01/06/2023 / By Ethan Huff
New research published in the journal Environmental Science & Technology reveals that in 2020 alone, some 74 metric tons of microplastics – that is, the plastic particulates released from waste into the environment – fell on the city of Auckland in New Zealand via rainfall.
The first peer-reviewed study of its kind to calculate the total mass of microplastics in a city’s air, the paper found that the pollution equivalent of three million plastic bottles falls on Auckland in an average year – a truly astounding level that is much higher than generally accepted estimates.
Researchers say the global prevalence of airborne microplastics appears to be much higher than previously believed. Most of these particulates are too small to be seen with the naked eye, though scientists were able to identify them using a colored, light-emitting dye.
For analysis, researchers also applied heat treatment, which allowed them to calculate an aggregate mass of the particulates in terms of volume and tonnage. (Related: The average person consumes a credit card’s worth of microplastics every week in tainted food.)
“The smaller the size ranges we looked at, the more microplastics we saw,” said Joel Rindelaub, the study’s lead author and a chemical scientist at The University of Auckland. “This is notable because the smallest sizes are the most toxicologically relevant.”
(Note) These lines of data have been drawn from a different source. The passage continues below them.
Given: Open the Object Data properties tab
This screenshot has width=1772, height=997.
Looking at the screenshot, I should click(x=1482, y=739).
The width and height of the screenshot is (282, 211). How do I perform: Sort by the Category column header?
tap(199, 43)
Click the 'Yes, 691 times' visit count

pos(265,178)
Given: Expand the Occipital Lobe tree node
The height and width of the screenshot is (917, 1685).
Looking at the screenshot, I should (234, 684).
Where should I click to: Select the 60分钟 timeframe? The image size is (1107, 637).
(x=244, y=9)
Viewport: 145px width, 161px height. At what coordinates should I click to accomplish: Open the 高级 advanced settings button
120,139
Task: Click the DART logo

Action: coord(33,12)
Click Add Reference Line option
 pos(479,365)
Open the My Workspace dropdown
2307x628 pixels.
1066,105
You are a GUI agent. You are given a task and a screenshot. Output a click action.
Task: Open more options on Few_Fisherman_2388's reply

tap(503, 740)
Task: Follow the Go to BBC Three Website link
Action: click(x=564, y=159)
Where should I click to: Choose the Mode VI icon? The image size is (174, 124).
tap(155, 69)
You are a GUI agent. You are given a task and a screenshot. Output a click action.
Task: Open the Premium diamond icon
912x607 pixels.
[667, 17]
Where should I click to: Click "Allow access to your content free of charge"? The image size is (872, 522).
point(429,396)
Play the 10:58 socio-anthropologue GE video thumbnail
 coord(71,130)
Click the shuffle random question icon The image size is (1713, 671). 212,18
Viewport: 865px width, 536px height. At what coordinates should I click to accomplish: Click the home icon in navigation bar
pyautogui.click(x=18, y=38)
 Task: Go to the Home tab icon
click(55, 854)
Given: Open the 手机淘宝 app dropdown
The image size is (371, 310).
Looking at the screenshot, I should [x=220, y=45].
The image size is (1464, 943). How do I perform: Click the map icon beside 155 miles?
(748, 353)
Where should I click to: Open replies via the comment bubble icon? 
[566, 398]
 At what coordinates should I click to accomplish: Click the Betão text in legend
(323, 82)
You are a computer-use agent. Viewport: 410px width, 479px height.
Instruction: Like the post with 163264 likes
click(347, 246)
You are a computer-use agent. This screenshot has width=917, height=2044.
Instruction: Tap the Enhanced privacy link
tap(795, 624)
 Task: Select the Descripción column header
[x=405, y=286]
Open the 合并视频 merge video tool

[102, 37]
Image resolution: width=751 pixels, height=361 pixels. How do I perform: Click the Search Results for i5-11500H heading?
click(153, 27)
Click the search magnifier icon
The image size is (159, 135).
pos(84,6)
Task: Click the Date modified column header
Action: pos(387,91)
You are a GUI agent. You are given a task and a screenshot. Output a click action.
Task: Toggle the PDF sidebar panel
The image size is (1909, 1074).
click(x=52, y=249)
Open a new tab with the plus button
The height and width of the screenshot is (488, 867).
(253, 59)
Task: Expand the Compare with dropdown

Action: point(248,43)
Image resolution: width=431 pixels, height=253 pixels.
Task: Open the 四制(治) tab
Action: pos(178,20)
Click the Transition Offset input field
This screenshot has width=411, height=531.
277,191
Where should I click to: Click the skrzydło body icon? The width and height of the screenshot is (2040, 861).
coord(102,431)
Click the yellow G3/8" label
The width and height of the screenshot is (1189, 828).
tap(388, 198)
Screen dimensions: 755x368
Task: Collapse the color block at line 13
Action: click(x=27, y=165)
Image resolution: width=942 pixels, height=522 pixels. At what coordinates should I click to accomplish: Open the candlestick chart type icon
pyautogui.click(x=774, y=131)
The smaller the size of a microplastic particulate, the easier time it has being inhaled and entering cells. If small enough, microplastics can even build up in vital organs such as the liver and cross the blood-brain barrier, accumulating in the brain.
In one square meter in one day in 2020, the average number of airborne plastics floating around Auckland was found to be 4,885. Comparatively for that same year in the same amount of space, London’s count was just 771.
A 2019 study that looked at the cities of Hamburg and Paris found that airborne plastics in that same one-square-meter space were 275 and 110, respectively.
“The discrepancy is largely because of the Auckland study’s inclusion of smaller size ranges, which were not part of previous research,” noted Bloomberg.
Rindelaub says that while more work needs to be done to quantify precisely how much plastic the average person is breathing in, it is clear from what we already know that inhalation of microplastics “is an important route of exposure” that cannot be ignored.
Since the 1950s when plastics first started being mass produced, some 8.3 billion metric tons of it have been generated. Of that, 79 percent has ended up in landfills or been dumped in the wild where it gradually breaks down and turns into microplastics.
“Once they enter the natural environment, they can pollute soil, kill wildlife and find their way into the food chain,” reports indicate.
In Auckland, the most-detected form of plastic was polyethylene, followed by polycarbonate. The former is a common packaging material while the latter is used in electrical and electronic appliances.
Since Auckland is located near the ocean and gets heavy winds from the Hauraki Gulf of New Zealand’s North Island, it is speculated that this could be a reason why more microplastics are being detected there compared to other more inland cities in other parts of the world.
“The production of airborne microplastics from breaking waves could be a key part of the global transport of microplastics,” Rindelaub explained. “And it could help explain how some microplastics get into the atmosphere and are carried to remote places, like here in New Zealand.”